Hospitals Focus on Keeping Nurses Happy

Hospitals Focus on Keeping Nurses Happy

Kim Lindley (right) a registered nurse and a pediatric volunteer comforts Christian Henard (center), a one year-old having a medical procedure, performed by Heather Cutright (left), a registered nurse at Cardinal Glennon Children's Hospital. (Dawn Majors

Blythe Bernhard / St. Louis Post-Dispatch

November 26, 2008

When the nurses are happy, everybody is happy.

Hospitals know that nurses’ attitudes toward their jobs can affect patient satisfaction and employee morale. Facing high turnover rates and a national nursing shortage, hospitals are increasingly focused on supporting their nurses.

One way to keep nurses satisfied is to make sure they feel comfortable with the transition from nursing school to the fast-paced, high-stress working environment of a hospital.

This fall, Des Peres Hospital became the first hospital in Missouri to offer the Versant RN Residency program to new hires to prepare them for their first nursing jobs out of school. The program provides a nurse training curriculum and online evaluation system that hospital staff use to track residents’ progress.

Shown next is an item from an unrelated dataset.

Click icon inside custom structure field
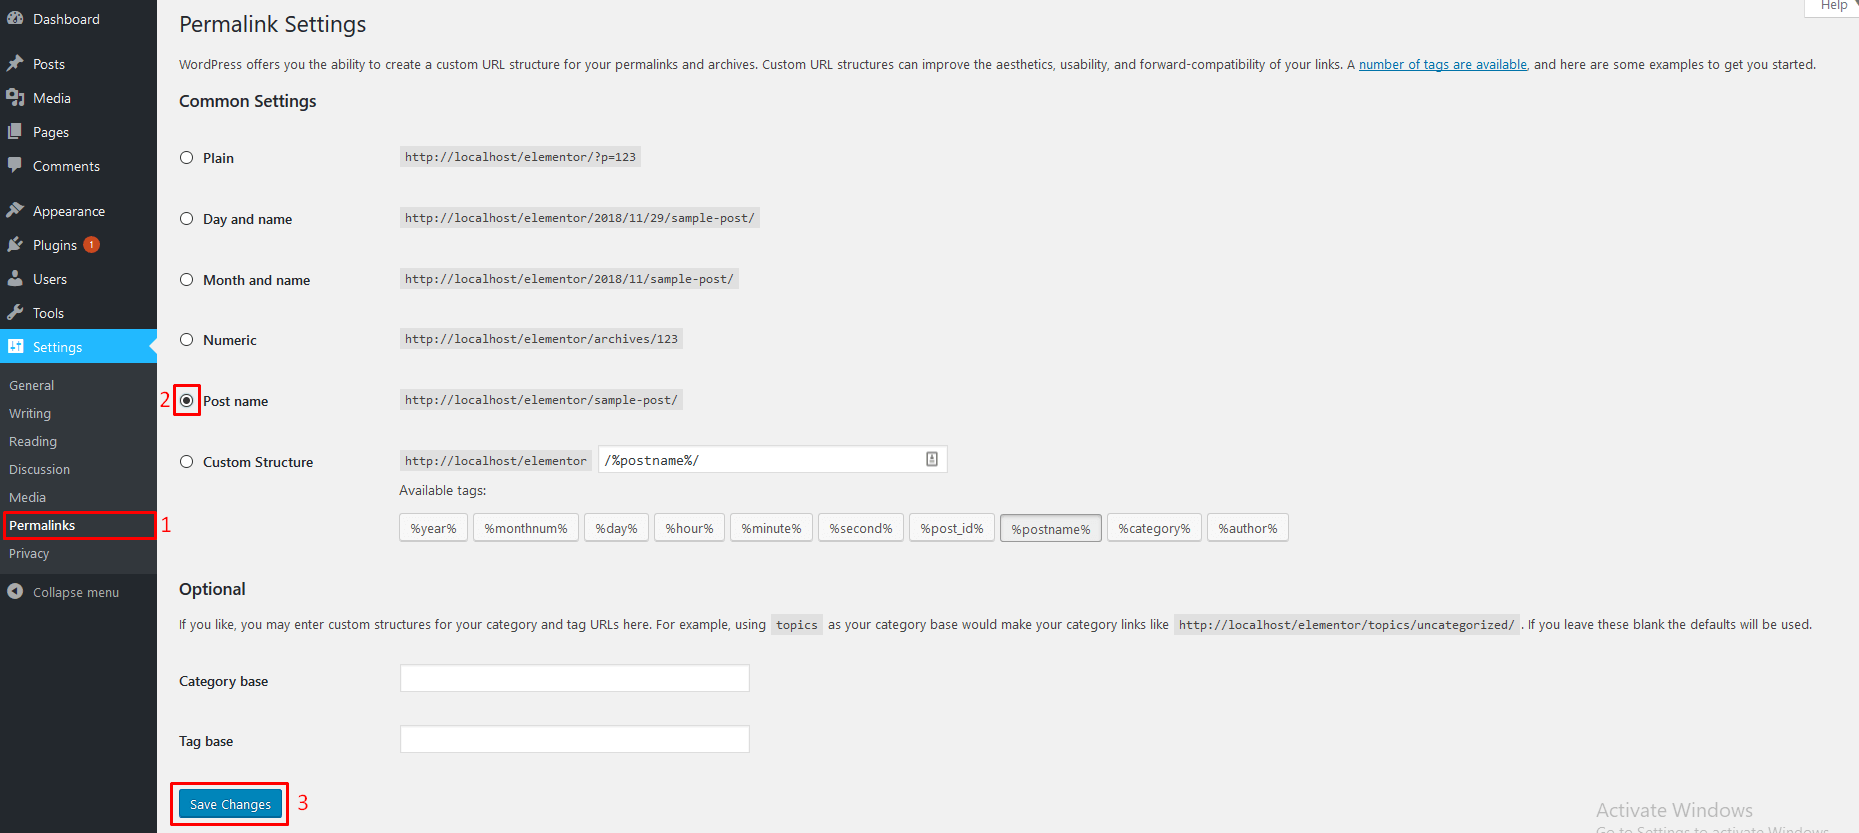click(x=932, y=459)
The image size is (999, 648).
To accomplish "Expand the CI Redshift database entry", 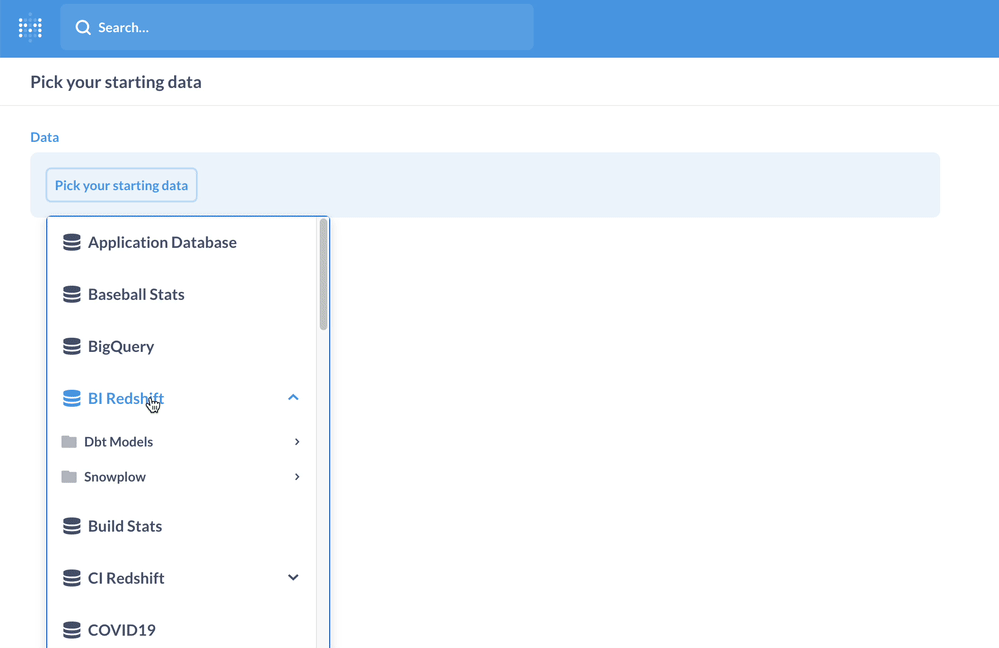I will (292, 577).
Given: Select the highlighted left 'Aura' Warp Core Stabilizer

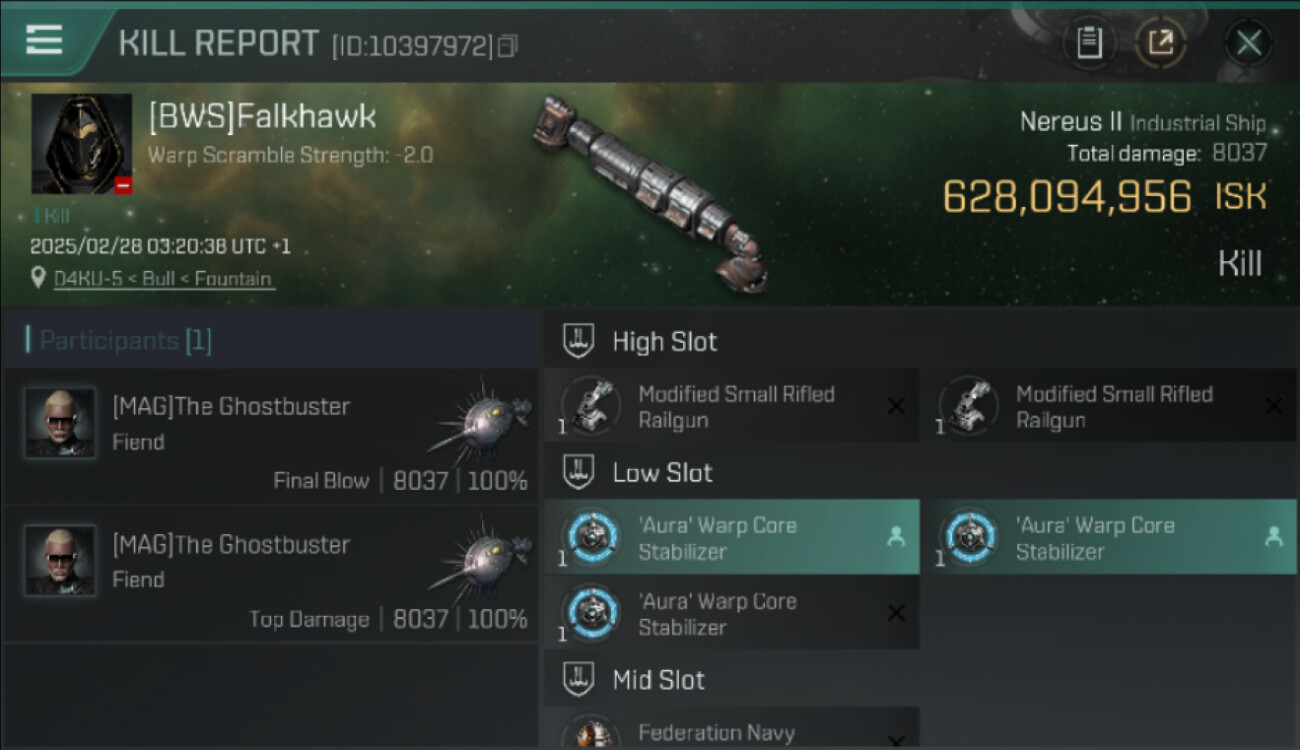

During the 18-week residency, new nurses spend a quarter of their time in the classroom and the rest on the hospital floor with mentors. Classes are taught by people working in the hospital’s pharmacy, social work, physical therapy, respiratory and other departments to help the nurses build relationships throughout the hospital.

The residents receive mentoring from nurses who have been working two to three years and remember the challenges of starting a new job.

The area’s largest hospital, Barnes-Jewish, said its orientation program for newly graduated nurses typically lasts eight to 12 weeks, or up to 16 weeks of specialty training for the intensive care unit.

St. Elizabeth’s Hospital in Belle­ville started using the Versant program in 2006 and has reduced its newly hired nurse turnover rate in the first year to 14 percent from 50 percent, said Donna Meyers, the program’s manager.

“Nurses left nursing because of lack of support — and stress,” Meyers said. “The hospital has had a change in culture. People are excited about the residency.”

Versant is a Los Angeles-based nonprofit group that works with hospitals to improve their nurse-retention rates.

According to the American Hospital Association, the job vacancy rate for registered nurses in U.S. hospitals is about 8 percent, but the rate is expected to more than triple over the next decade.

Sally Nagel was one of 16 registered nurses who graduated last week from St. Elizabeth’s residency program.

“The stress of multitasking on a medical surgical floor is a lot different than being a student,” Nagel said. “I’m 100 percent more confident than I was the day that I started.”